● **WORK ORDER**
Lines from the one with "here (435, 139)" up to and including the one with "V&A Museum (307, 1006)" are to be copied exactly from the records below, without their pictures.

● **Items from a data source**
○ ○ ○
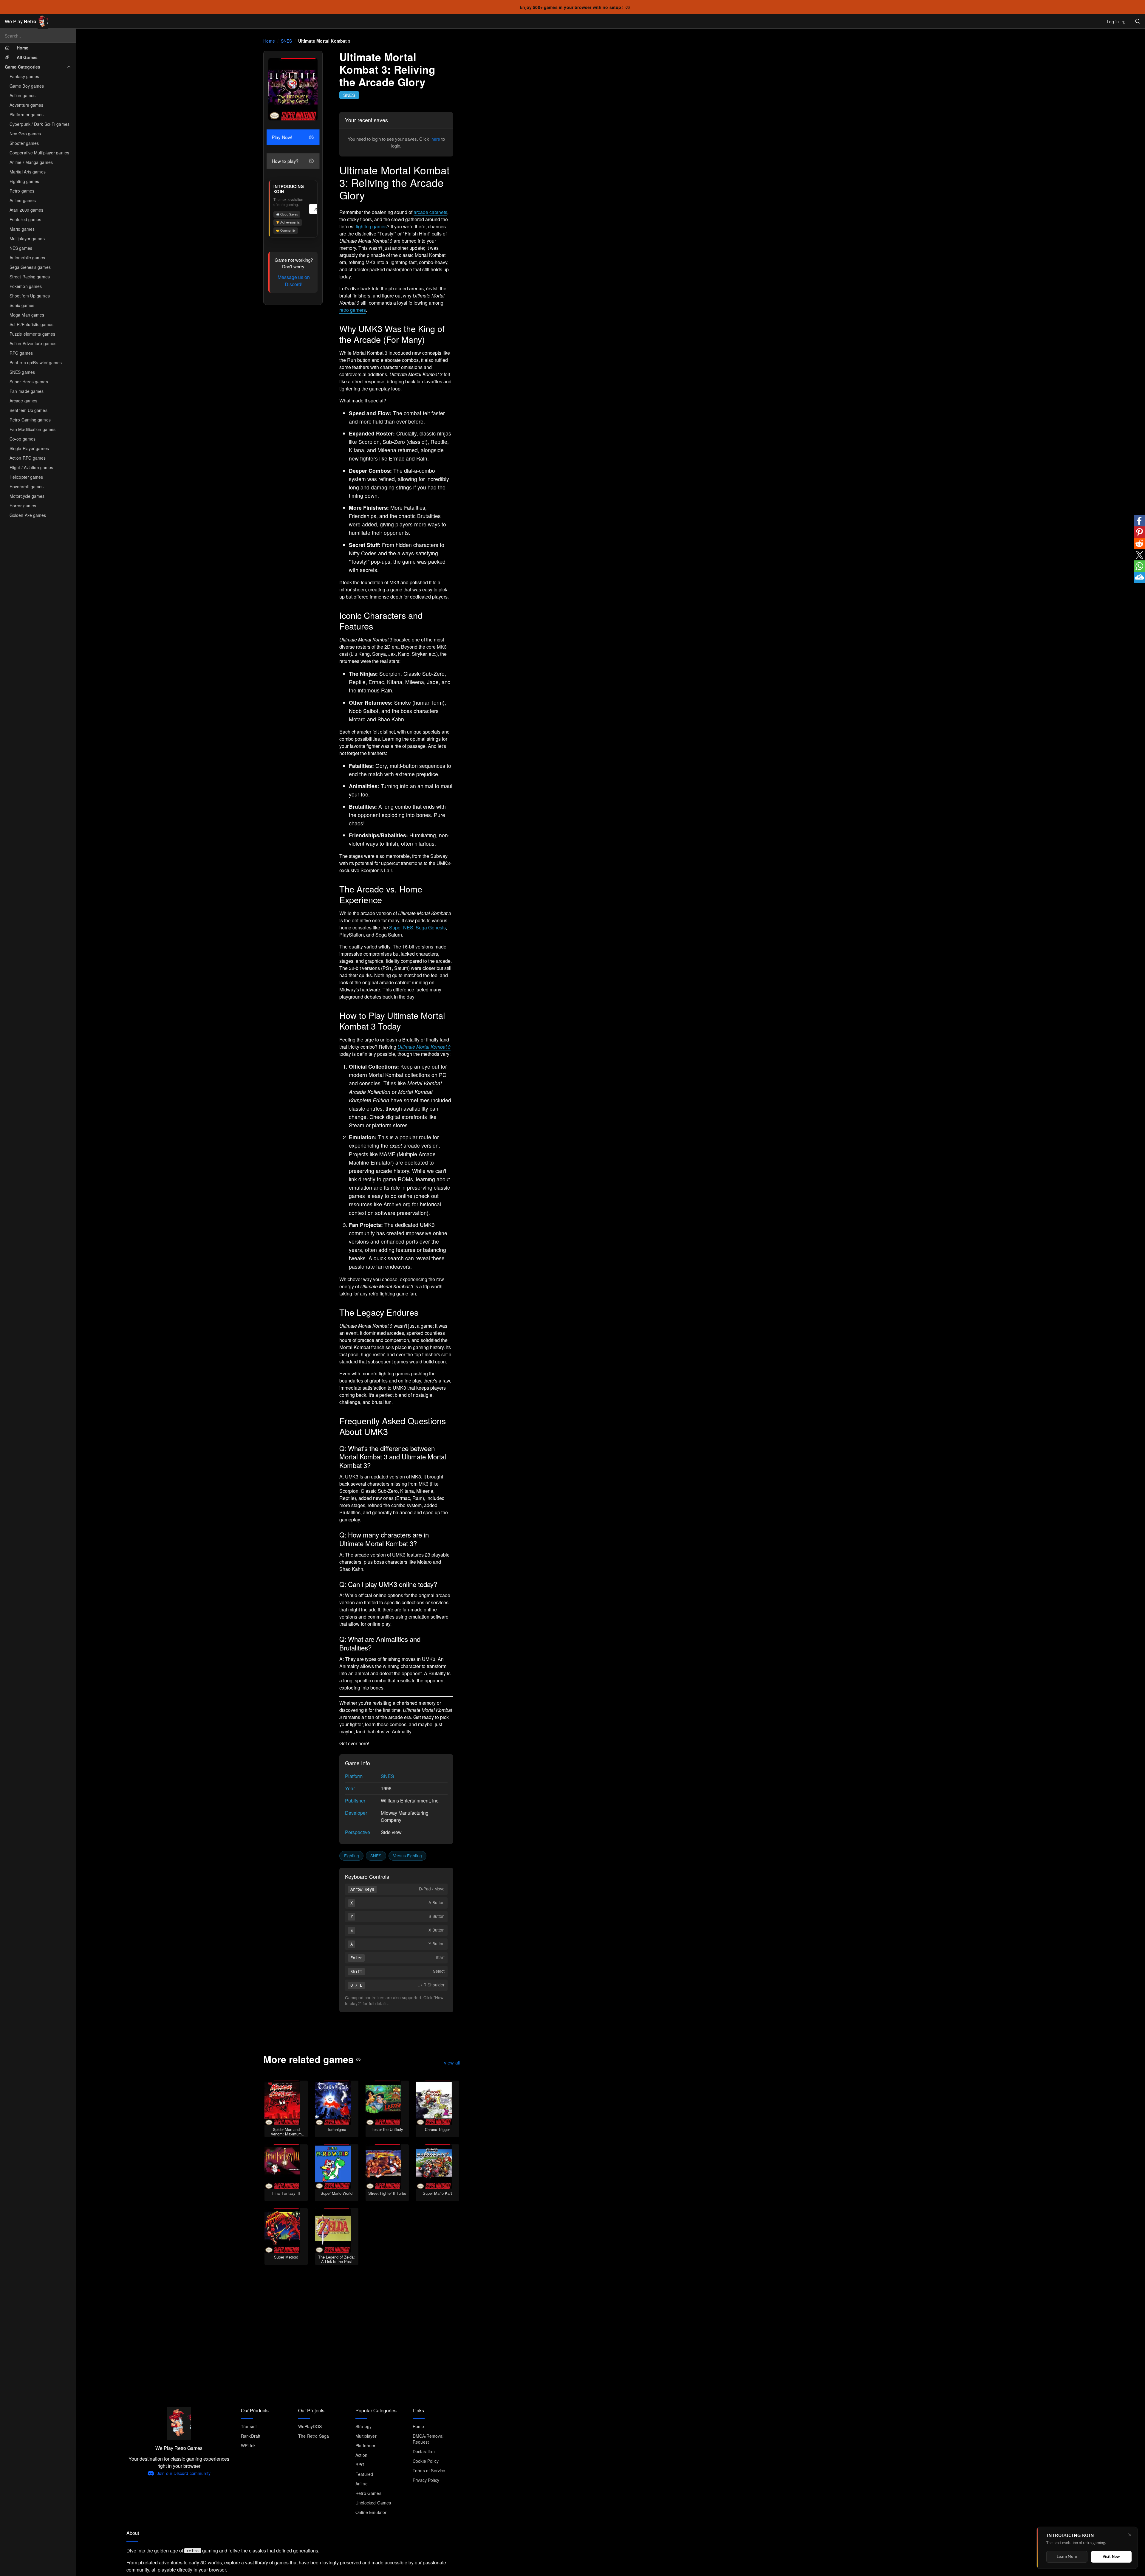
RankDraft (250, 2436)
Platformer (365, 2445)
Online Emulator (370, 2512)
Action (361, 2455)
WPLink (248, 2445)
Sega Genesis (431, 927)
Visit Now (1111, 2557)
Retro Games (368, 2493)
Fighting (351, 1856)
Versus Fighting (407, 1856)
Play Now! (281, 137)
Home (269, 41)
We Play (20, 21)
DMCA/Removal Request (428, 2439)
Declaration (424, 2451)
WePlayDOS (310, 2426)
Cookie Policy (426, 2461)
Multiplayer (366, 2436)
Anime (361, 2484)
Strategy (363, 2426)
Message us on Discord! (294, 281)
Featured (364, 2474)
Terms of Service (429, 2470)
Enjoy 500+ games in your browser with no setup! (571, 7)
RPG (359, 2464)
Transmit (249, 2426)
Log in (1113, 21)
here (435, 139)
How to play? (285, 161)
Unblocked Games (373, 2503)
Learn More (1067, 2557)
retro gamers (352, 309)
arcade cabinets (430, 212)
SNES (286, 41)
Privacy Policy (426, 2480)
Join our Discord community (184, 2473)
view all (452, 2063)
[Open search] (1138, 21)
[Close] (1130, 2535)
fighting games (371, 226)
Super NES (401, 927)
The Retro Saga (313, 2436)
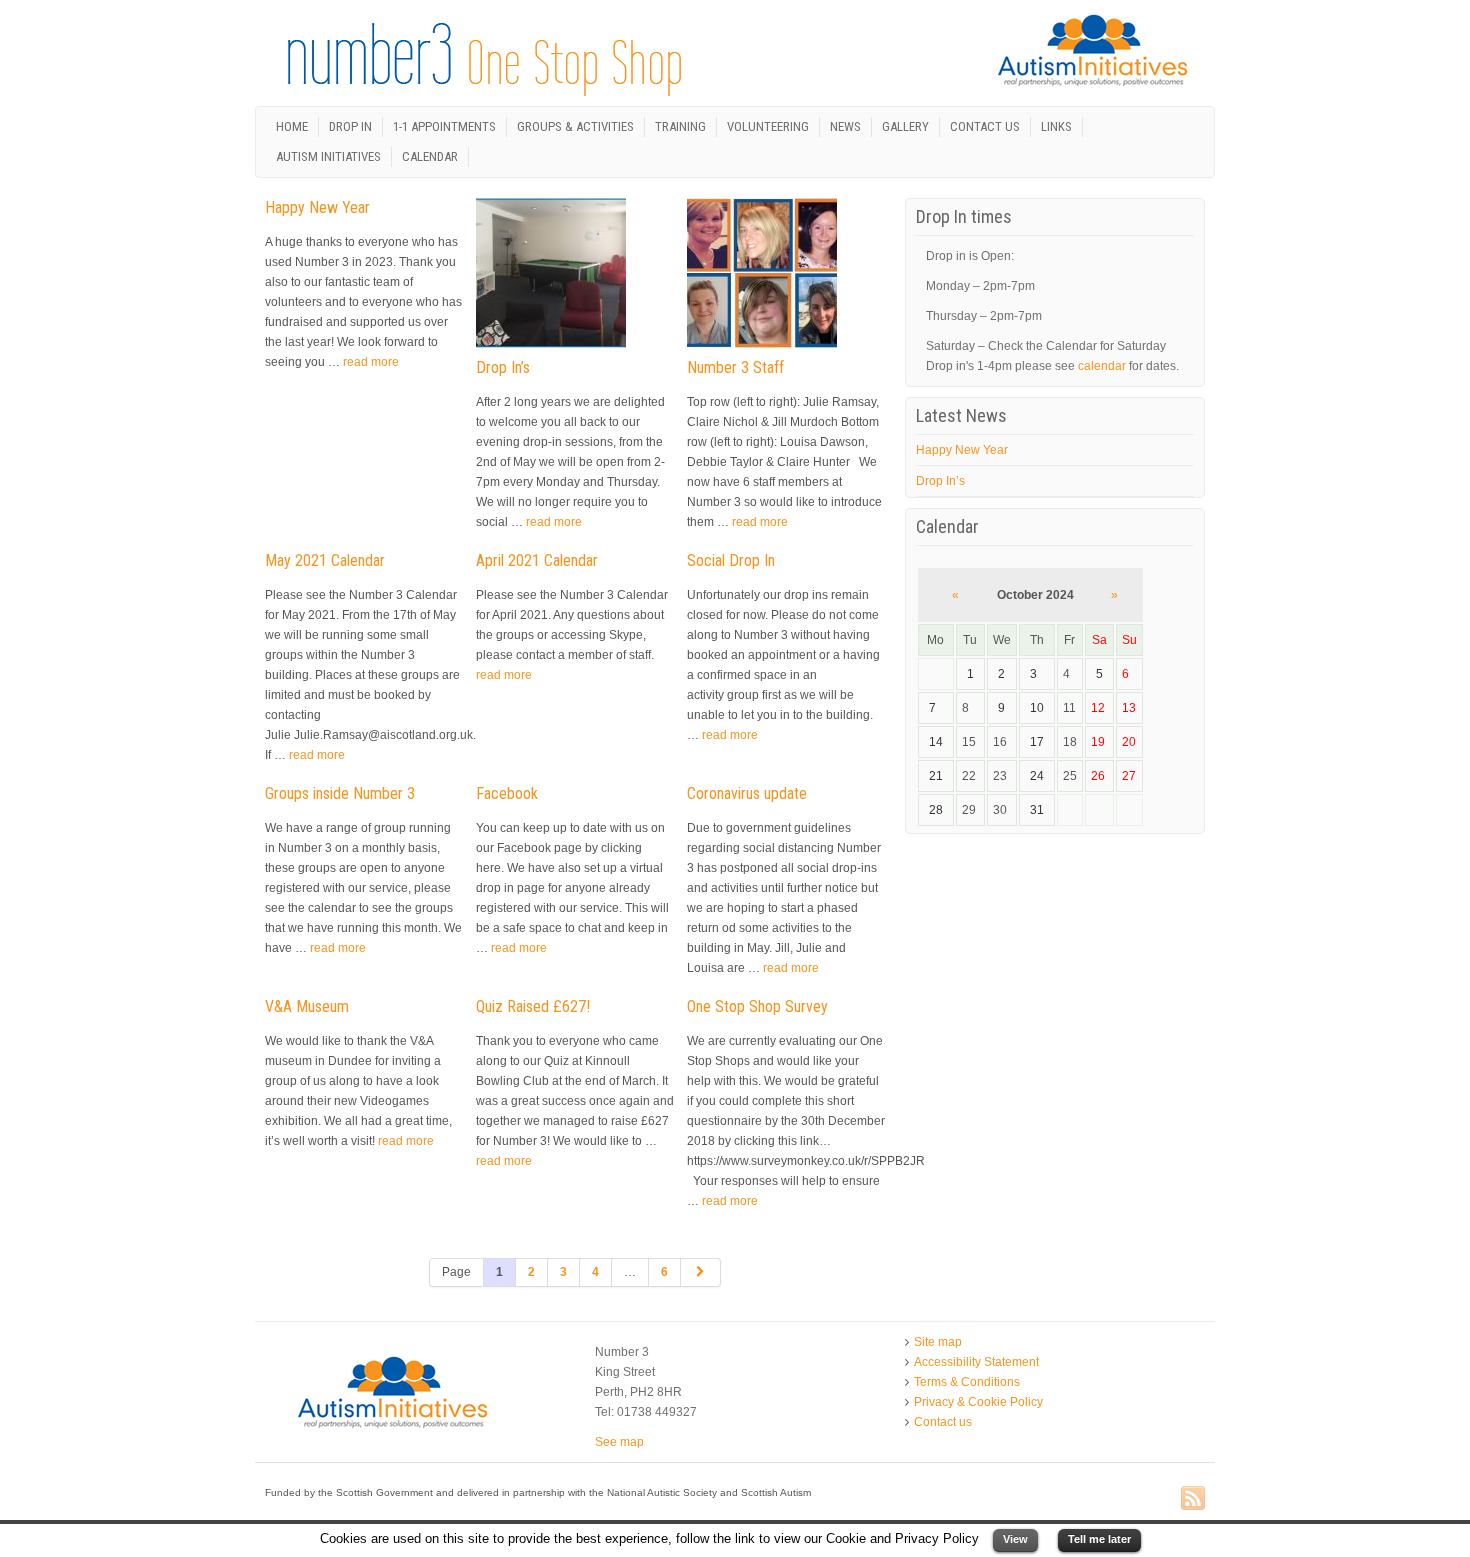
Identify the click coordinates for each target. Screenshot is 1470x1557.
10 (1037, 708)
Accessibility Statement (976, 1362)
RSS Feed (1193, 1499)
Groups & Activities (575, 126)
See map (619, 1442)
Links (1056, 126)
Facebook (507, 793)
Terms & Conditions (967, 1382)
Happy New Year (317, 207)
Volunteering (768, 126)
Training (680, 126)
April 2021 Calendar (537, 560)
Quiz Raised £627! (533, 1006)
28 (936, 810)
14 (936, 742)
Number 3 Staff (735, 367)
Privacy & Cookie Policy (978, 1402)
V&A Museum (307, 1006)
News (845, 126)
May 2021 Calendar (325, 560)
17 (1037, 742)
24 (1037, 776)
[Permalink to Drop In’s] (556, 277)
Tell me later (1099, 1539)
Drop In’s (503, 367)
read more (371, 362)
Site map (938, 1342)
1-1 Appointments (444, 126)
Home (292, 126)
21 (936, 776)
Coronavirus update (747, 793)
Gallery (905, 126)
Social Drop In (731, 560)
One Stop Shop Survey (757, 1006)
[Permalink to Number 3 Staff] (767, 277)
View (1015, 1539)
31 (1037, 810)
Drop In (350, 126)
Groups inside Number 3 (340, 793)
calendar (1102, 366)
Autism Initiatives (328, 156)
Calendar (430, 156)
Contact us (985, 126)
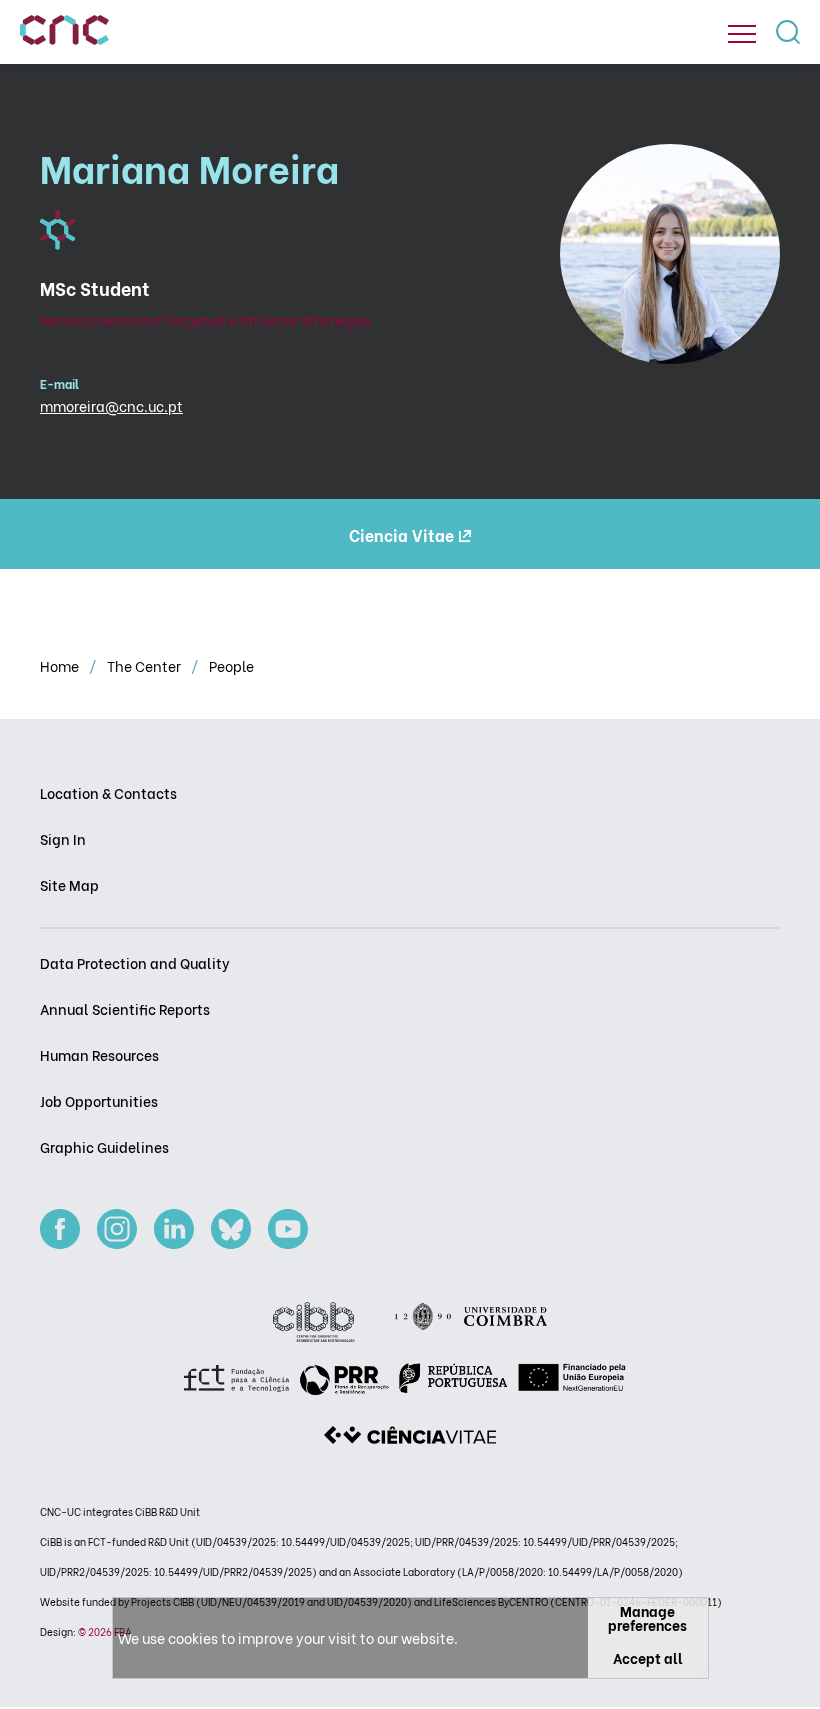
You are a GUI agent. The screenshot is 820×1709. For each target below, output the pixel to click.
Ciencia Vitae (401, 534)
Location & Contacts (108, 792)
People (231, 665)
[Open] (742, 34)
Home (61, 665)
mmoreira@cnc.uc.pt (111, 405)
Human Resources (99, 1054)
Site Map (69, 884)
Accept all (648, 1657)
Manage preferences (647, 1617)
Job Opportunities (99, 1100)
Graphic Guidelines (104, 1146)
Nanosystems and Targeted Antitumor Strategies (205, 319)
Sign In (63, 838)
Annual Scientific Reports (125, 1008)
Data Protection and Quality (135, 962)
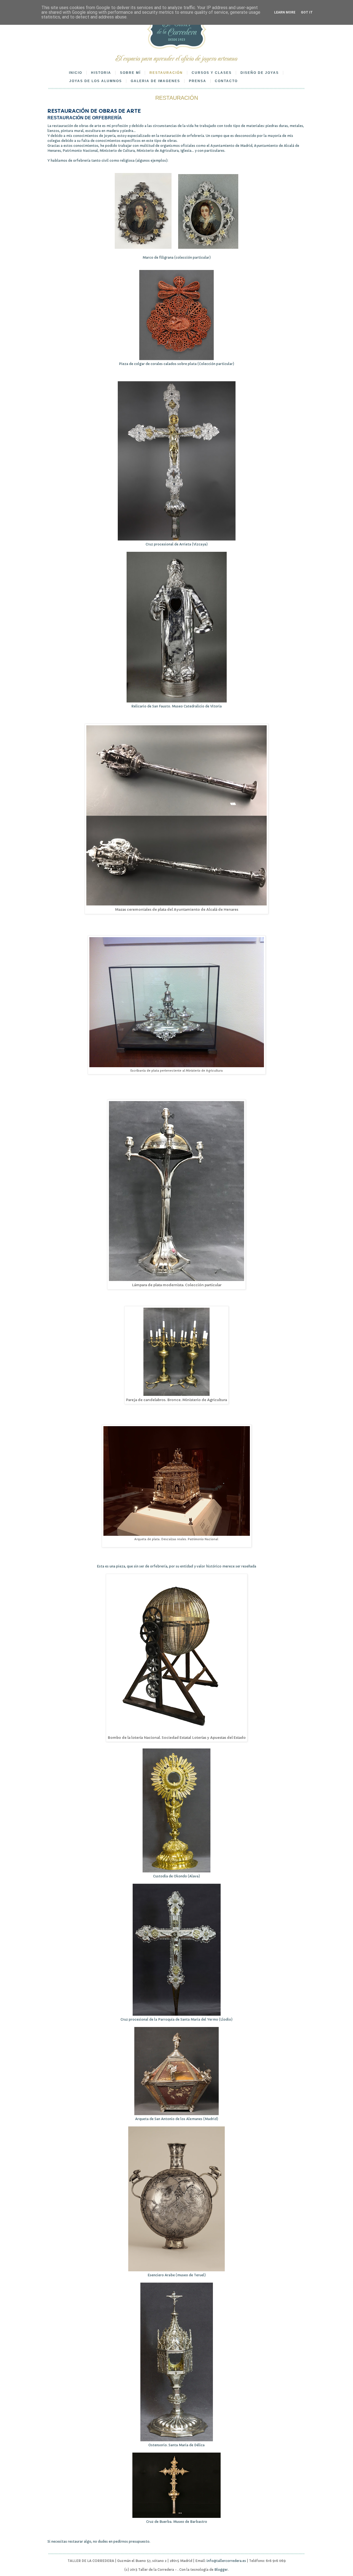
○ ○ ○
● **THE COMPLETED TASK**
here (435, 139)
How to play? (285, 161)
Unblocked Games (373, 2503)
Learn More (1067, 2557)
retro gamers (352, 309)
arcade cabinets (430, 212)
SNES (286, 41)
Privacy Policy (426, 2480)
Join our Discord community (184, 2473)
view all (452, 2063)
[Open search] (1138, 21)
[Close] (1130, 2535)
fighting games (371, 226)
Super NES (401, 927)
The Retro Saga (313, 2436)
Identify the click coordinates for each target. Screenshot is 1470x1557.
10 (1037, 708)
Accessibility Statement (976, 1362)
RSS Feed (1193, 1499)
Groups & Activities (575, 126)
See map (619, 1442)
Links (1056, 126)
Facebook (507, 793)
Terms & Conditions (967, 1382)
Happy New Year (317, 207)
Volunteering (768, 126)
Training (680, 126)
April 2021 Calendar (537, 560)
Quiz Raised £627! (533, 1006)
28 (936, 810)
14 (936, 742)
Number 3 Staff (735, 367)
Privacy & Cookie Policy (978, 1402)
V&A Museum (307, 1006)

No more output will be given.